4) Detransitioned trans individuals seem to have an above-average likelihood of OCD symptoms.
In an informal 2016 survey of detransitioned women (i.e. women who formerly identified as trans in some way), an astonishing 20% of survey responders said they suffered from OCD. Bear in mind that the number of OCD sufferers in the general population is only 1–2%. This, therefore, represents a surprising number of OCD sufferers amongst formerly trans-identified people; much higher than in the general population. Qualitative responses to this survey included comments such as: ‘Obsessive thoughts were part of what drove my transition, completing the actions felt the same as fulfilling other compulsions I had’
Another respondent described how intrusive, unwanted mental pictures of herself as a man had driven her to try to present herself as a man — even though she later found she was not trans — in a compulsive attempt to lessen the distress these unwanted mental pictures caused her. The respondent adds that these intrusive thoughts have now waned, since she has treated her OCD, and she identifies as a butch lesbian woman.
This survey, based on a sample of 211 females, is an informally-done piece, not a peer-reviewed piece from a scientific journal. It’s thus important to take it with a pinch of salt until further evidence comes to light. Additionally, the focus in this article is on OCD alone, so no claims are here made as to the study’s accuracy with regards to any other mental health condition or medical advice. Anecdotally, though, it fits with what OCD advocates are seeing within the community.
If You Are Experiencing Suspected Symptoms of OCD (or BDD):
Please seek a professional diagnosis ASAP. Find a mental health specialist near you or via Skype, preferably one who has direct experience of dealing with OCD (a full directory of practitioners knowledgeable about OCD is available at the International OCD Foundation website). Be honest with the doctors about your symptoms, even if some of them seem bizarre, sexual or embarrassing. OCD doctors are used to hearing weird things, believe me.
If a professional confirms you haven’t got OCD, that’s brilliant news (and lucky you, seriously!). You still did the right thing by getting checked out. Mental health services may be overstrained at the moment, but never let anyone tell you that mental health isn’t important.

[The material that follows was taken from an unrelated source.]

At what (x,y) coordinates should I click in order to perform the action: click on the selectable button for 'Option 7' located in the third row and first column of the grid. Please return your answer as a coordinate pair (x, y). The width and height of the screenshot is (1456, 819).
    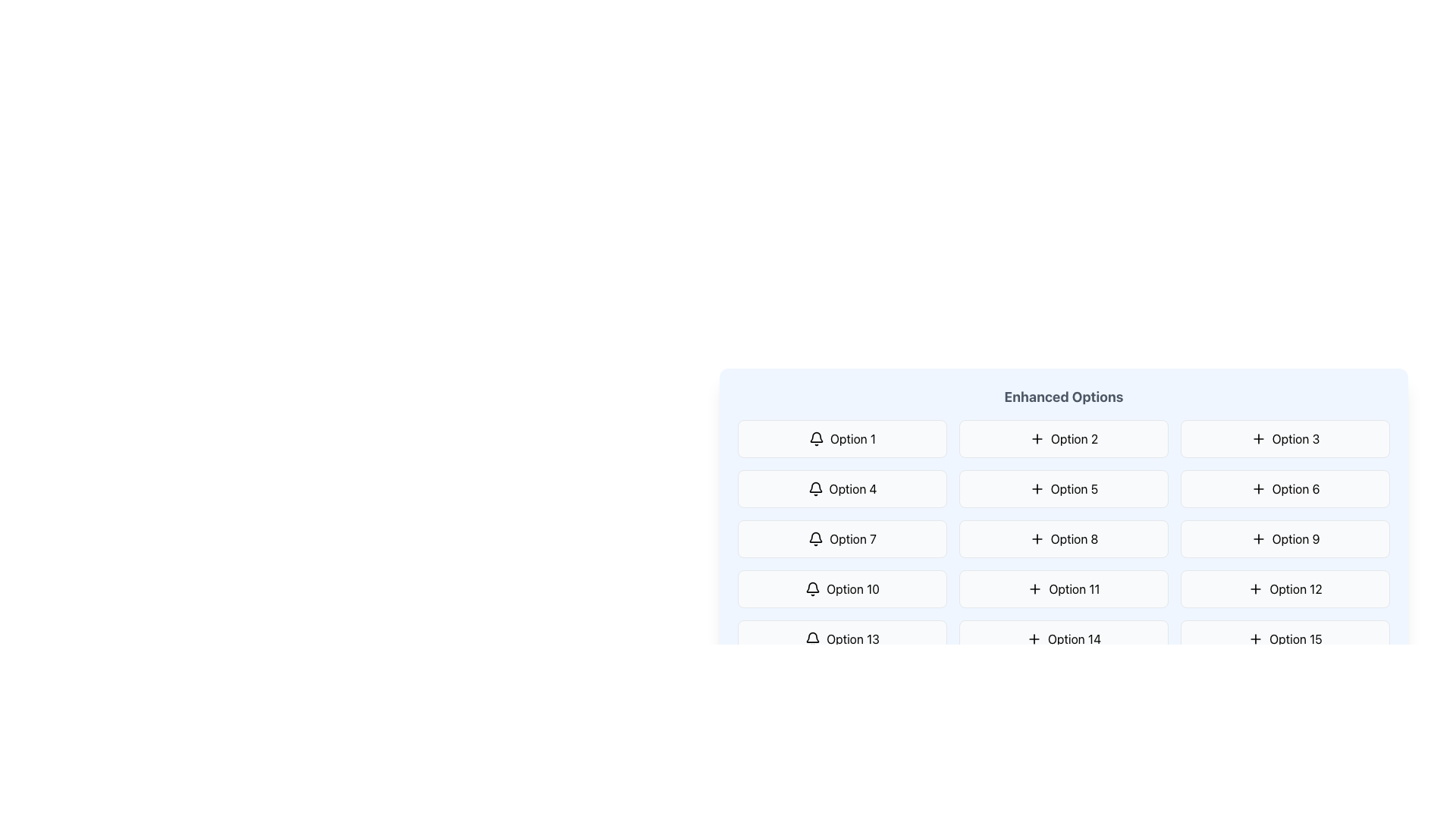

The approved methods for fixing OCD are certain medications, a type of CBT therapy called ‘Exposure and Response Prevention Therapy’, and (in extreme cases) brain surgery. If you end up on a long waiting list for therapeutic help, try getting a professional book on OCD recovery techniques in the meantime. David Veale and Rob Willson’s ‘Overcoming Obsessive Compulsive Disorder’ or Dr. Fiona Challacombe and Dr. Victorian Bream Oldfield’s ‘Break Free from OCD’ are both highly recommended and inexpensive.

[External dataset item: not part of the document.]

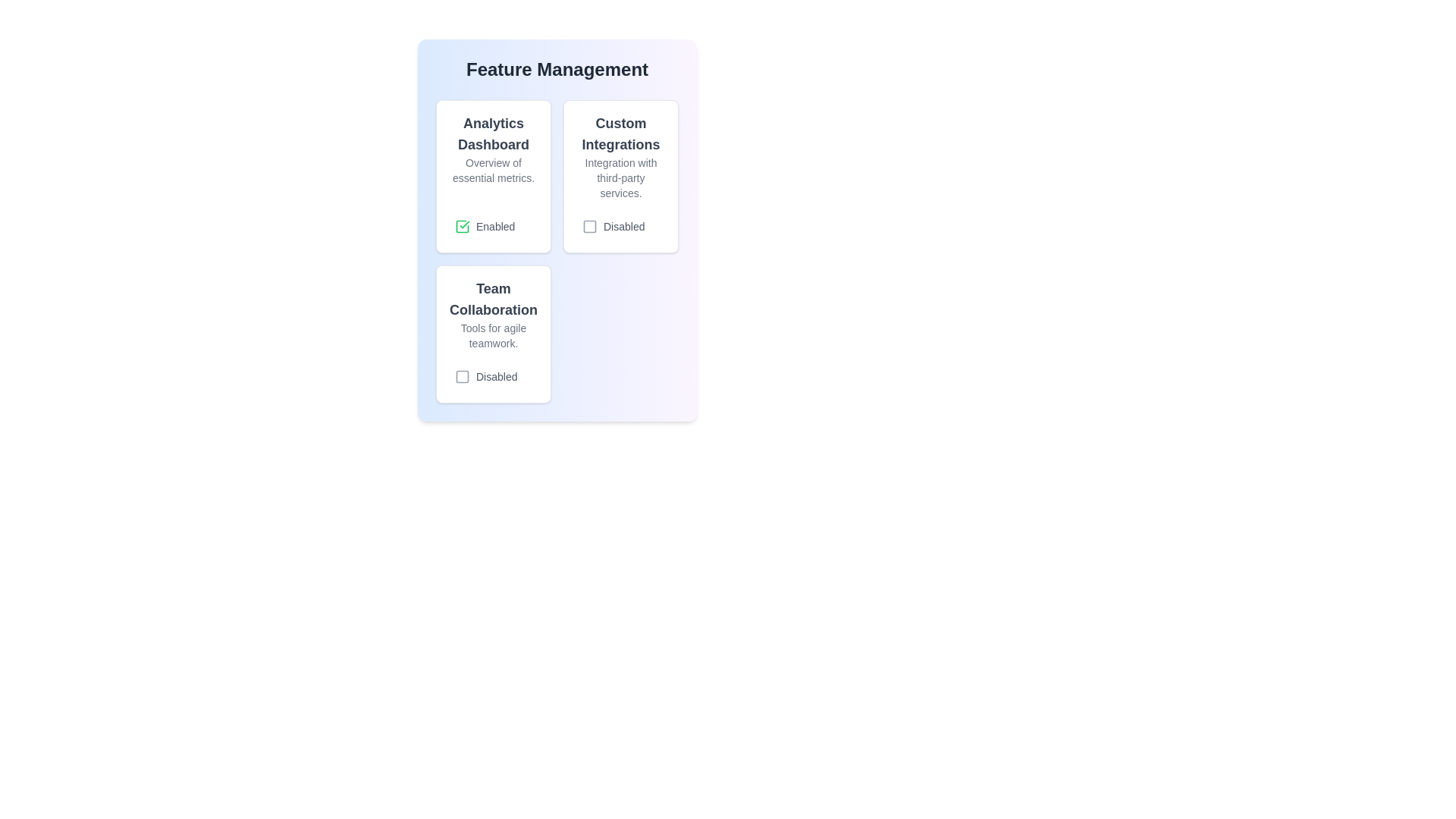 Image resolution: width=1456 pixels, height=819 pixels. Describe the element at coordinates (613, 227) in the screenshot. I see `the square of the Checkbox located at the bottom-center of the 'Custom Integrations' card` at that location.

The number one piece of ‘mental health first aid’ to know, as soon as you understand that you have OCD is: try not to keep doing your compulsions. Compulsions make obsessions worse. The more you do, the worse your OCD gets, the harder it is to recover. No-one is the exception. However much your OCD may try to convince you that you ‘need’ to do a compulsion again or that you’ll be able to ‘finally figure it out’ if you check one more time, resist. OCD is lying to you. Resist. As difficult as it is, try.
Whatever theme of OCD a sufferer ends up getting, whether it’s gender, harm, sexuality, contamination, morality or anything else, know that OCD sufferers can significantly recover from OCD symptoms, and get their life back. In some cases, they even end up symptom-free. So stay positive, and remember: the brain is an organ, flesh and blood, like any other — and like any other, it can break down. More importantly, it can heal.